OpenCV >= 4.5.4
Only OpenCV >= 4.5.4 can read onnx model file by dnn module.
Change work directory to /path/to/YOLOv6/deploy/ONNX/OpenCV
- YOLOv5 & YOLOv6:
python yolo.py --model /path/to/onnx/yolov5n.onnx --img /path/to/sample.jpg --classesFile /path/to/coco.names
yolov5s.onnx
yolov5m.onnx
yolov6n.onnx
yolov6s.onnx
yolov6t.onnx
- YOLOX:
python yolox.py --model /path/to/onnx/yolox_nano.onnx --img /path/to/sample.jpg --classesFile /path/to/coco.names
yolox_tiny.onnx
yolox_s.onnx
yolox_m.onnx
cd yolov5 // modify CMakeLists.txt
mkdir build
cd build
cmake ..
make
./yolov5 /path/to/onnx/yolov5n.onnx /path/to/sample.jpg /path/to/coco.names
yolov5s.onnx
yolov5m.onnx
cd yolov6 // modify CMakeLists.txt
mkdir build
cd build
cmake ..
make
./yolov6 /path/to/onnx/yolov6n.onnx /path/to/sample.jpg /path/to/coco.names
yolov6t.onnx
yolov6s.onnx
cd yolox // modify CMakeLists.txt
mkdir build
cd build
cmake ..
make
./yolox /path/to/onnx/yolox_nano.onnx /path/to/sample.jpg /path/to/coco.names
yolox_tiny.onnx
yolox_s.onnx
yolox_m.onnx
Model | Speed CPU b1(ms) Python | Speed CPU b1(ms) C++ | mAPval 0.5:0.95 | params(M) | FLOPs(G) |
---|---|---|---|---|---|
YOLOv5n | 116.47 | 118.89 | 28.0 | 1.9 | 4.5 |
YOLOv5s | 200.53 | 202.22 | 37.4 | 7.2 | 16.5 |
YOLOv5m | 294.98 | 291.86 | 45.4 | 21.2 | 49.0 |
YOLOv6-n | 62.37 | 60.34 | 37.5 | 4.7 | 11.4 |
YOLOv6-s | 137.94 | 148.01 | 45.0 | 18.5 | 45.3 |
YOLOv6-m | 264.40 | 269.31 | 50.0 | 34.9 | 85.8 |
YOLOX-Nano | 81.06 | 86.75 | 25.8@416 | 0.91 | 1.08@416 |
YOLOX-tiny | 129.72 | 144.19 | 32.8@416 | 5.06 | 6.45@416 |
YOLOX-s | 180.86 | 169.96 | 40.5 | 9.0 | 26.8 |
YOLOX-m | 336.34 | 357.91 | 47.2 | 25.3 | 73.8 |
Note:
- All onnx models are converted from official github(Google Drive).

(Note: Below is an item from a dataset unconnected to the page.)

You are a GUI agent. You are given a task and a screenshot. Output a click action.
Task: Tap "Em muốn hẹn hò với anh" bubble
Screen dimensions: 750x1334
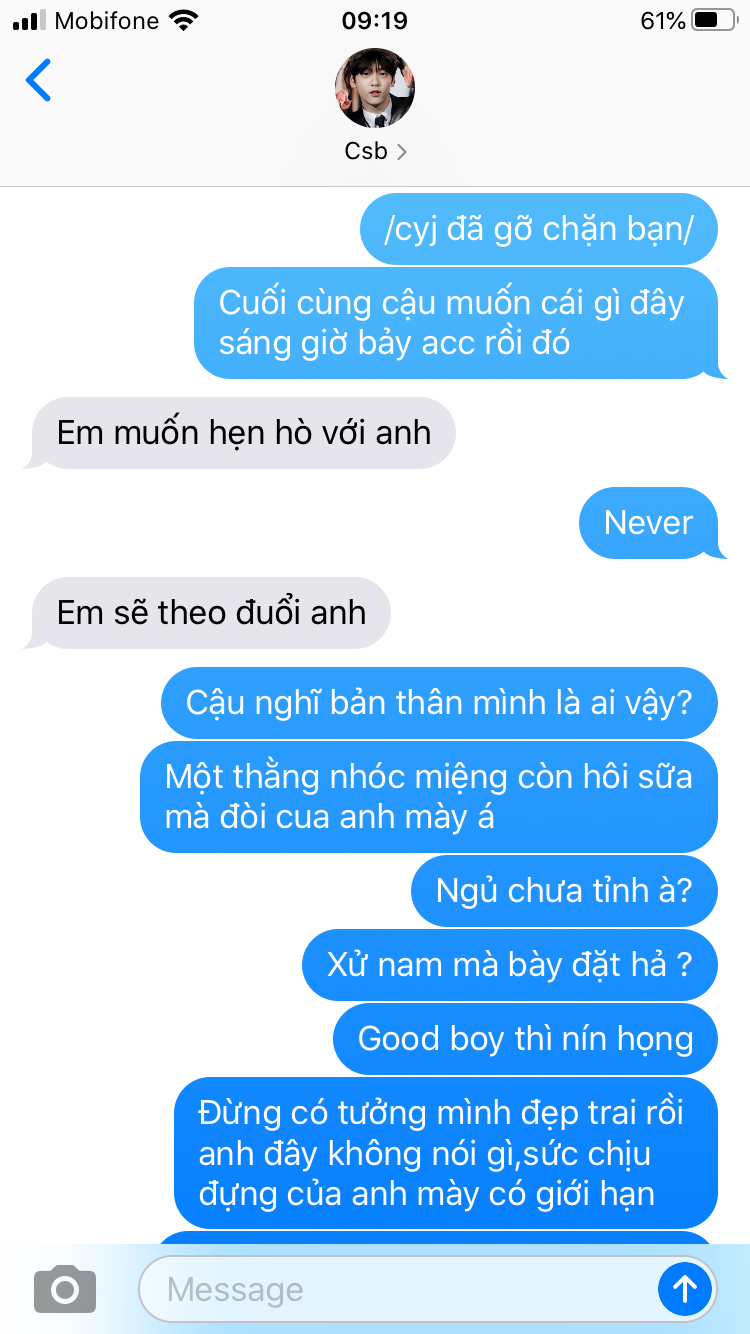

- Speed is test by dnn::Net::getPerfProfile, we report the average inference time of 300 runs on the same environment.
- The mAP/params/FLOPs are from official github.
- Test environment: MacOS 11.4 with 2.6 GHz 6-core Intel Core i7, 16GB Memory.